As an urban twenty-something with a CSA farm share, a crush on Michael Pollan, and the occasional yearning to dangle tomato plants from my third-story apartment windows, I think a bit too much about where my food comes from. I often wonder how much of my insanity I will impart upon my future offspring. Will I blend my own baby food? Withhold McDonald’s? Send my kids into my jungle of a garden to weed and bring back dinner?

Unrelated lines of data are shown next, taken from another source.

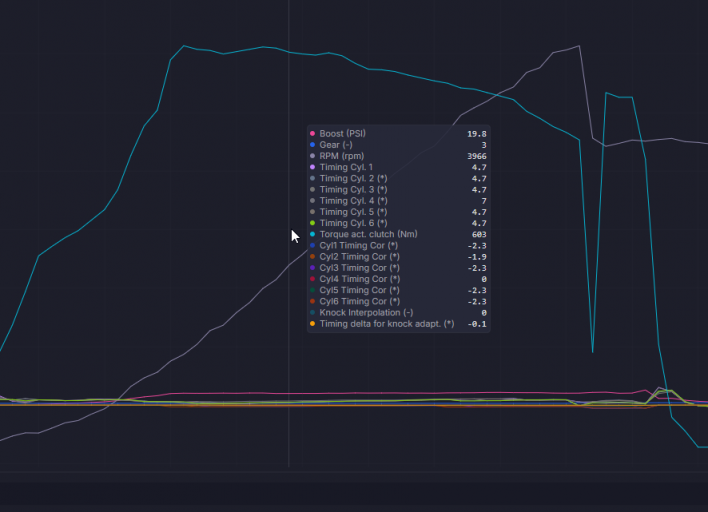This screenshot has height=512, width=708.
Task: Click the pink Boost (PSI) legend dot
Action: 312,134
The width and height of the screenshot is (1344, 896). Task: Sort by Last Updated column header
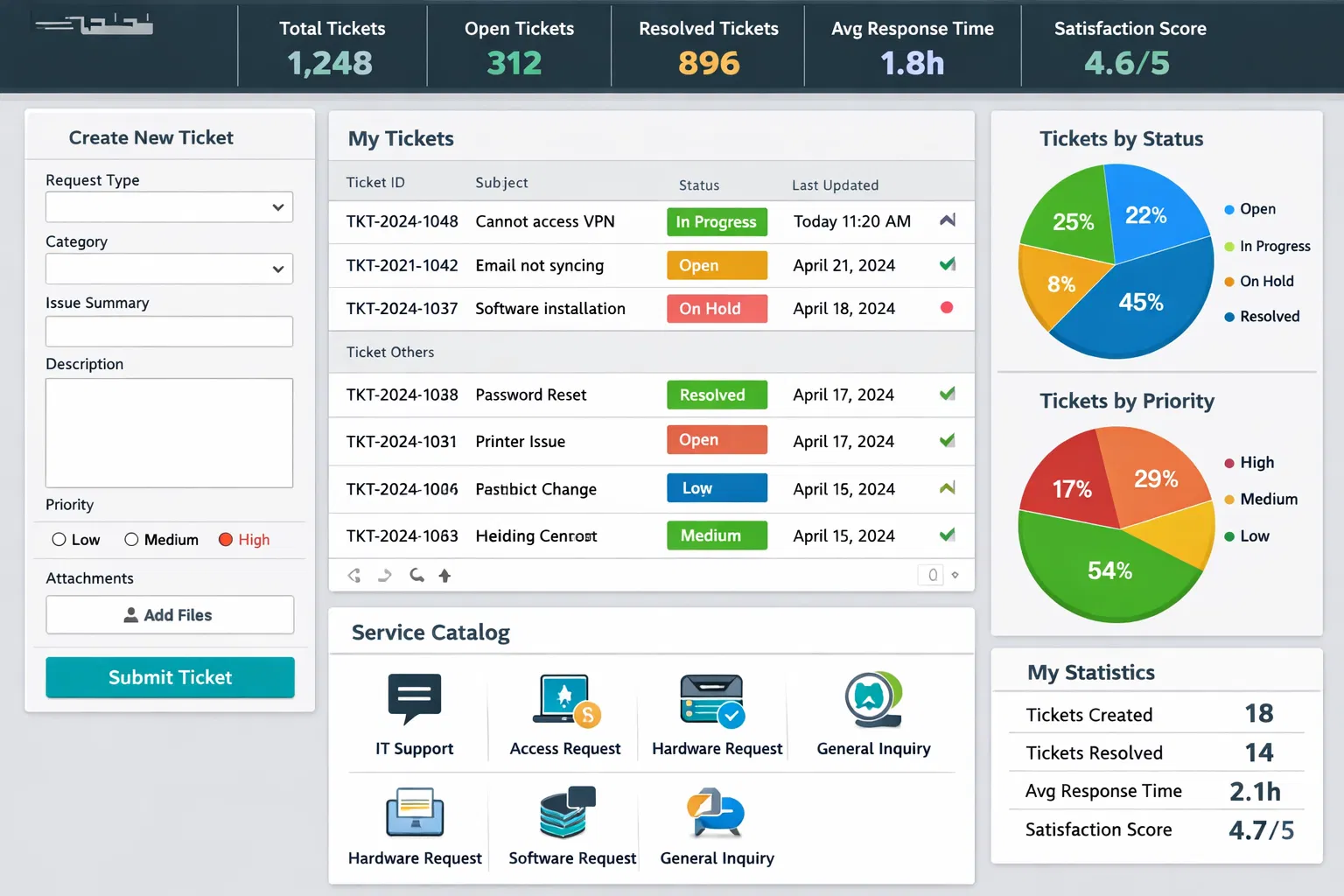pos(835,185)
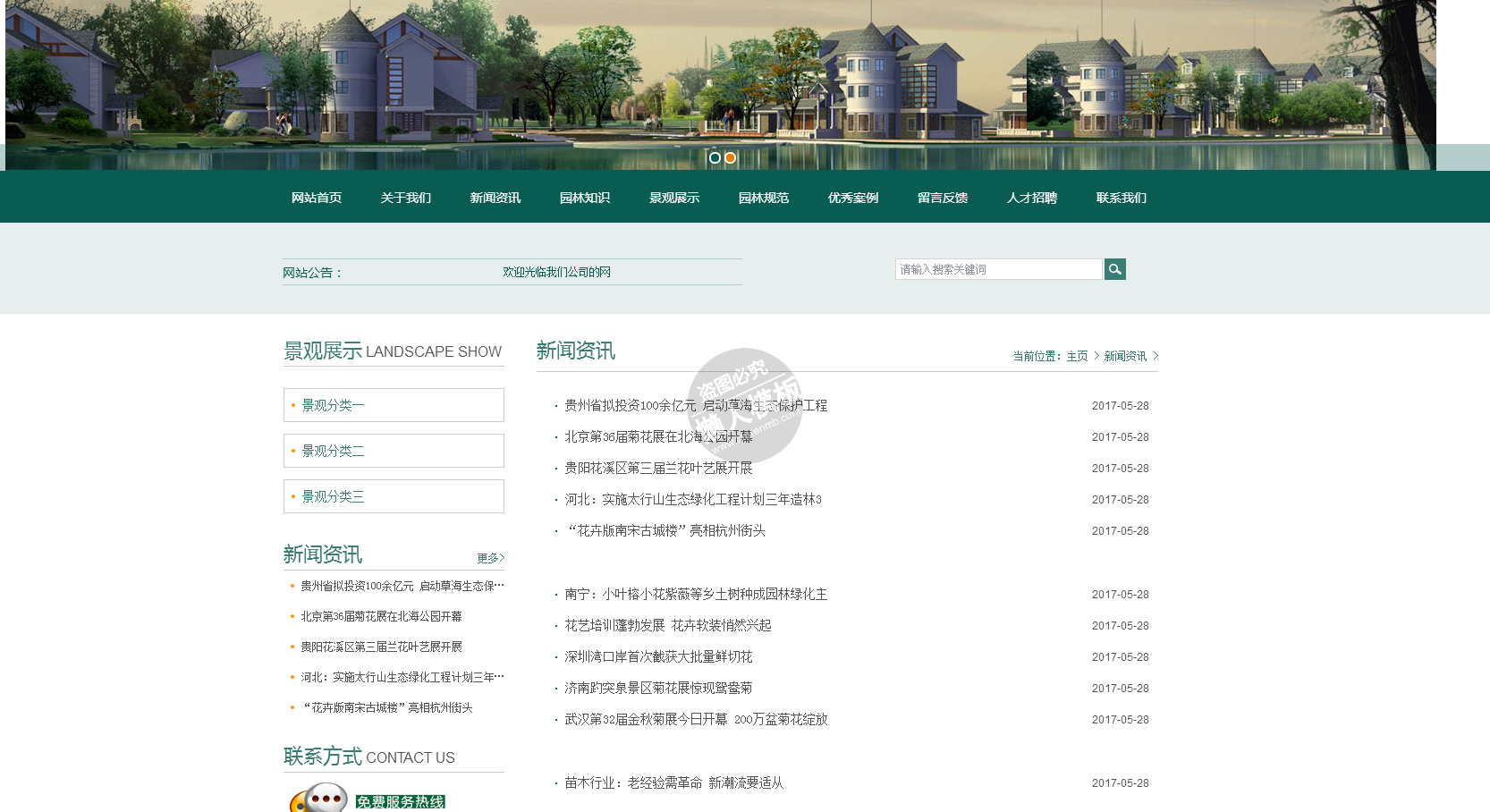This screenshot has width=1490, height=812.
Task: Select 景观分类一 category in sidebar
Action: click(333, 405)
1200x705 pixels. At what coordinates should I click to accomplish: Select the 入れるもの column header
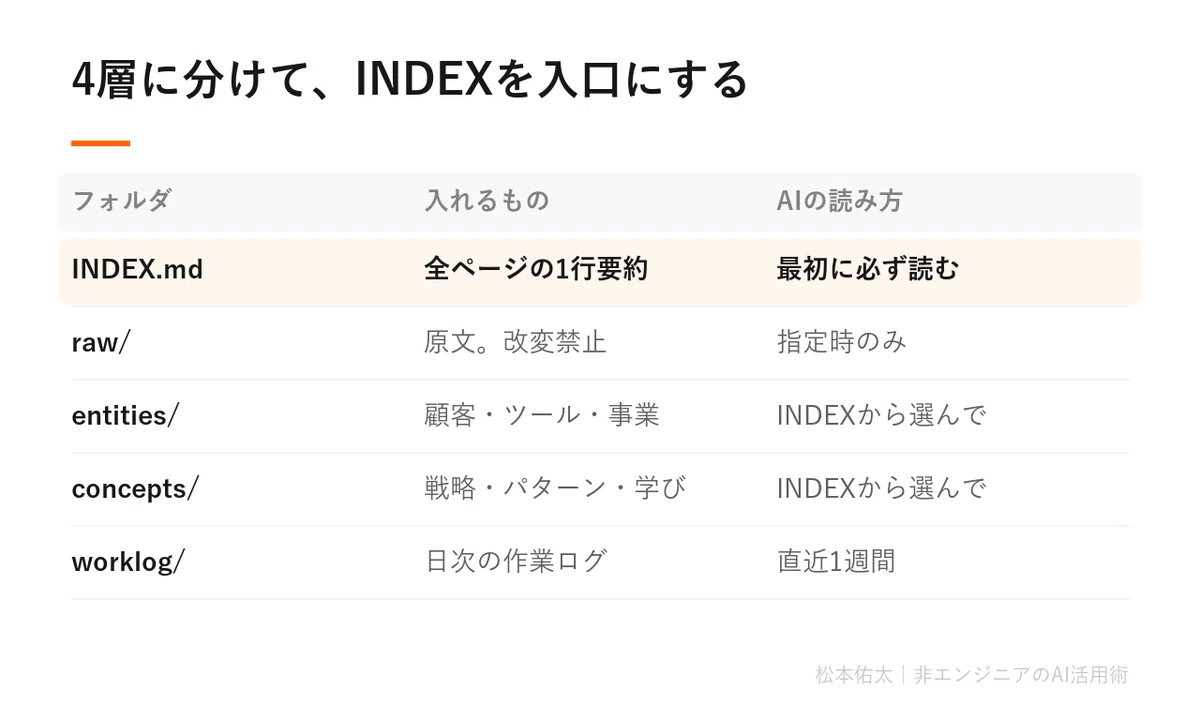487,200
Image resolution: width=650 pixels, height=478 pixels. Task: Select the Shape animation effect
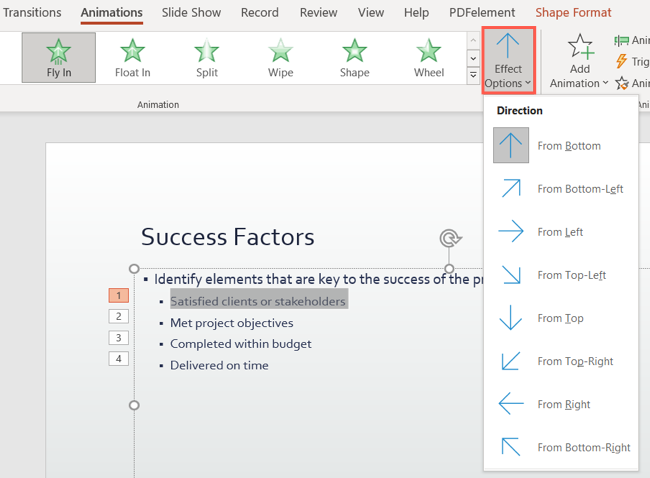click(x=354, y=57)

With the increasing momentum of the local food movement, a bevy of conscientious young parents are likely seeking media to further educate/indoctrinate their children. What better way to instruct your urban children in the true origins of their local, organic chicken dinner than with artist Julia Rothman’s Farm Anatomy: The Curious Parts and Pieces of Country Life (Storey, October 2011)? Although published for adults, Farm Anatomy is little more than a hefty, hipster-friendly visual dictionary with a dash of farmer’s almanac, making it a good choice for the whole family to share. Rothman’s pen and ink illustrations are heavily hand-labeled, detailing every part of farm life from soil composition to the twenty-six distinct styles of rooster combs.
Rothman’s images can be a bit pastoral and rosy, but the book’s content doesn’t sugarcoat the realities of a working farm. One glance at the double-page spread full of archaic, frightening-looking “tools of the trade” makes me grateful that my urban existence does not require something called an “ear-notcher”.